Giacomo Balla: Major New Futurism Exhibition Opens At The Estorick Collection

Giacomo Balla Major New Futurism Exhibition Opens At The Estorick Collection

London’s Estorick Collection is presenting a major new exhibition of work by Giacomo Balla (1871-1958). As one of the undisputed masters of modern Italian art, Balla was one of the five signatories of Futurism’s initial painting manifestos of 1910 and a pioneering figure of European Modernism. Giacomo Balla: Designing the Future runs at the Estorick Collection from 5 April until 25 June 2017. 

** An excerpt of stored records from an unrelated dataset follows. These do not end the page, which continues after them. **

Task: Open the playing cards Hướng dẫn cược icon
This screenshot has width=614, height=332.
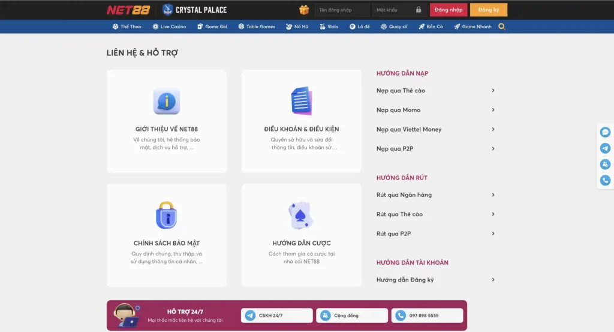Action: tap(301, 215)
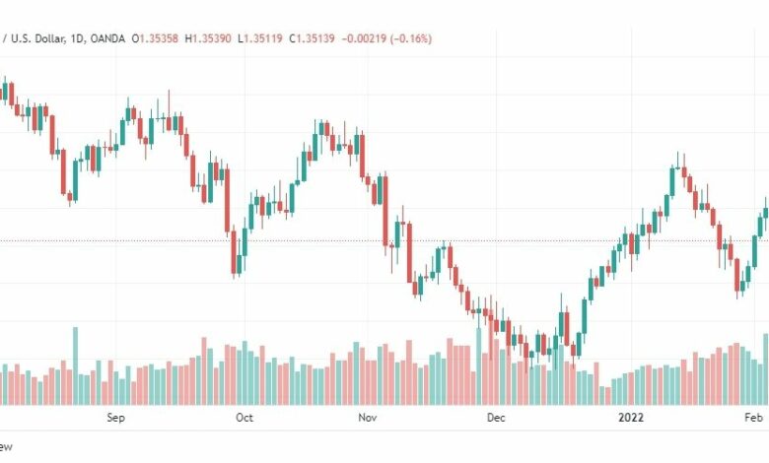The image size is (769, 463).
Task: Click the Nov label on the time axis
Action: point(368,418)
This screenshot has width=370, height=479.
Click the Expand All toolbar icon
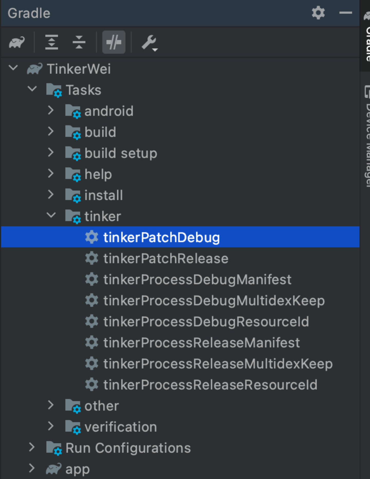(52, 42)
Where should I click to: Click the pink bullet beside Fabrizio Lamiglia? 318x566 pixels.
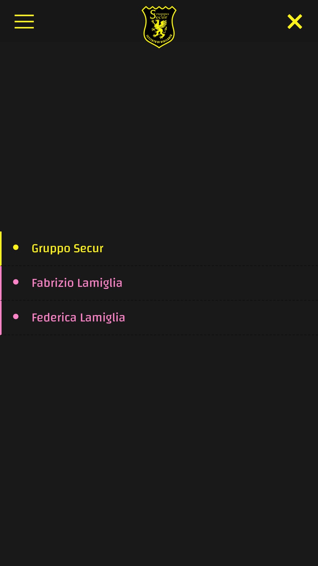16,282
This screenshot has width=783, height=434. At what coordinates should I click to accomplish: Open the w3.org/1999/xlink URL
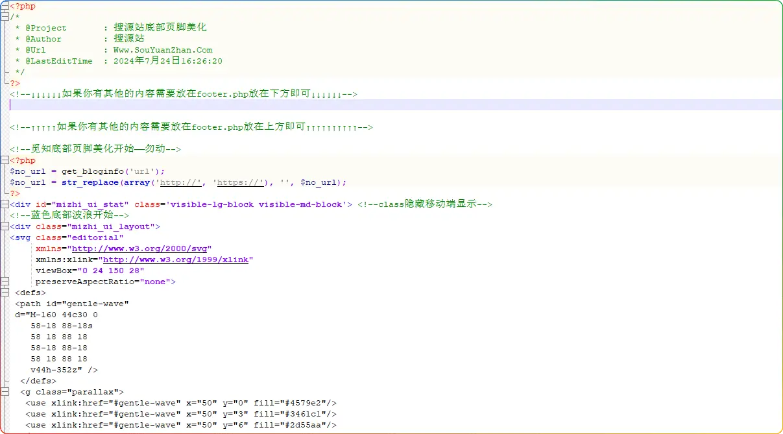click(175, 259)
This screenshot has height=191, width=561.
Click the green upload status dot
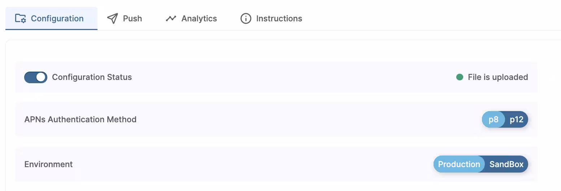(460, 77)
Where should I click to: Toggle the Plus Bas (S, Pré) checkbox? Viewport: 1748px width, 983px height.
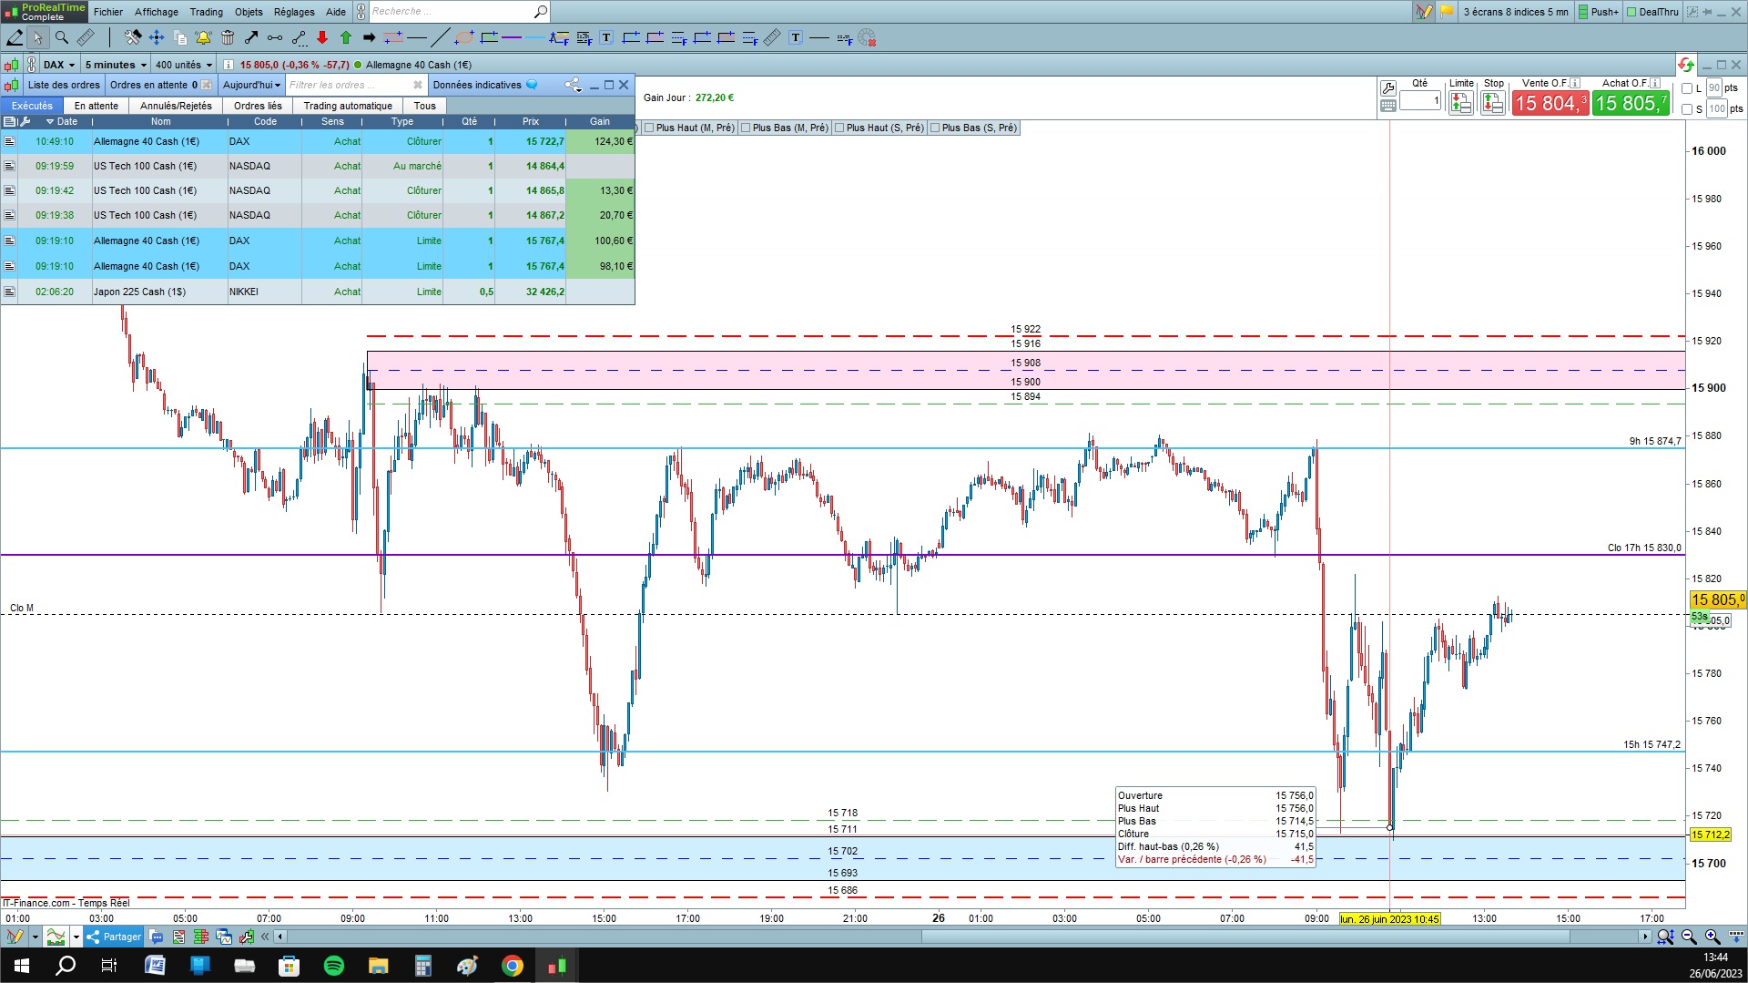click(x=936, y=128)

The exhibition comprises 116 works loaned by the Biagiotti Cigna Collection – one of the largest collections of Balla’s works in the world. Assembled by the renowned Italian fashion designer Laura Biagiotti and her husband Gianni Cigna, the full collection of over 300 works represents the artist’s entire oeuvre. It encompasses figurative painting and drawing, as well as abstraction and applied art and many of Balla’s fashion-related designs. Examples of all these styles will be included in the exhibition, alongside actual items of Futurist furniture and clothing.

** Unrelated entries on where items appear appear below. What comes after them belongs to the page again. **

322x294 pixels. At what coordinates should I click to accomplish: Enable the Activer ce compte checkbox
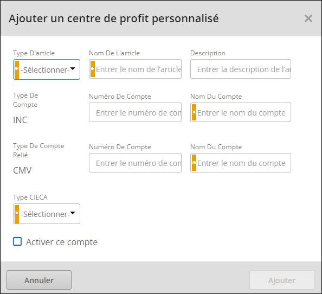17,241
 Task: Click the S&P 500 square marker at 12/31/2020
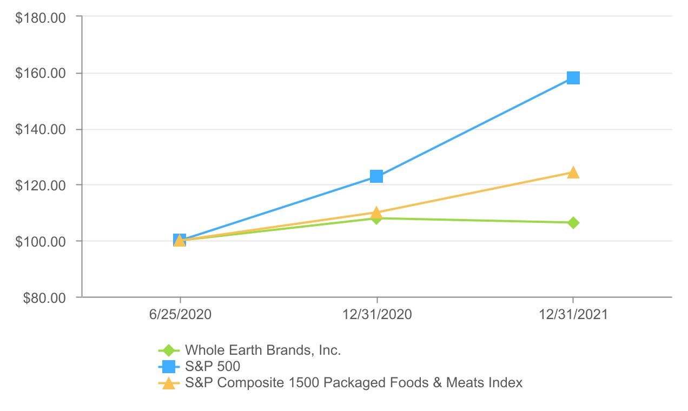pyautogui.click(x=376, y=176)
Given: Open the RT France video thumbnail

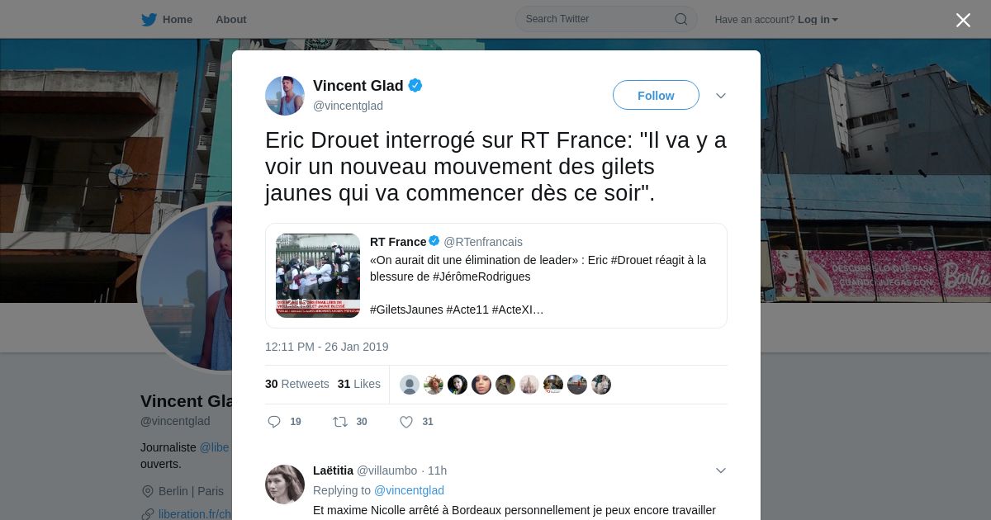Looking at the screenshot, I should point(318,276).
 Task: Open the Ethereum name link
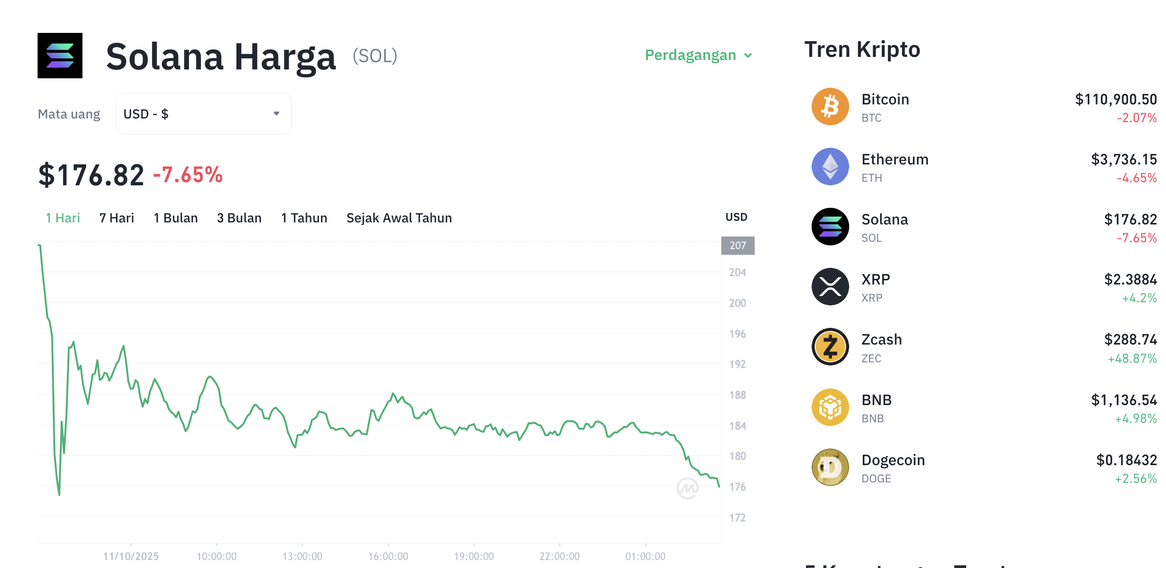click(x=895, y=160)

Balla’s approach to the subject was based on the photographic research of Eadweard Muybridge

This major show of striking and rarely-seen pieces has been curated by Fabio Benzi, a leading authority on the artist who has worked closely with the Fondazione Biagiotti Cigna for many years. Prof. Benzi has also collaborated with the Estorick Collection before, having curated the 2015 exhibition Fausto Pirandello 1899-1975.

Born in Turin, Balla (1871-1958) was mostly self-taught as an artist. In 1895 he moved to Rome, where he established himself as a skilled practitioner and teacher of the Divisionist technique. This style shared French Impressionism’s concern with capturing the effects of light through dashes of pure colour, but was frequently employed in a more expressive manner. It also addressed a far wider range of subject matter, incorporating Symbolist motifs as well as social and political imagery – an aspect that appealed to Balla’s socialist sympathies.

Giacomo Balla
Giacomo Balla is one of the undisputed masters of modern Italian art.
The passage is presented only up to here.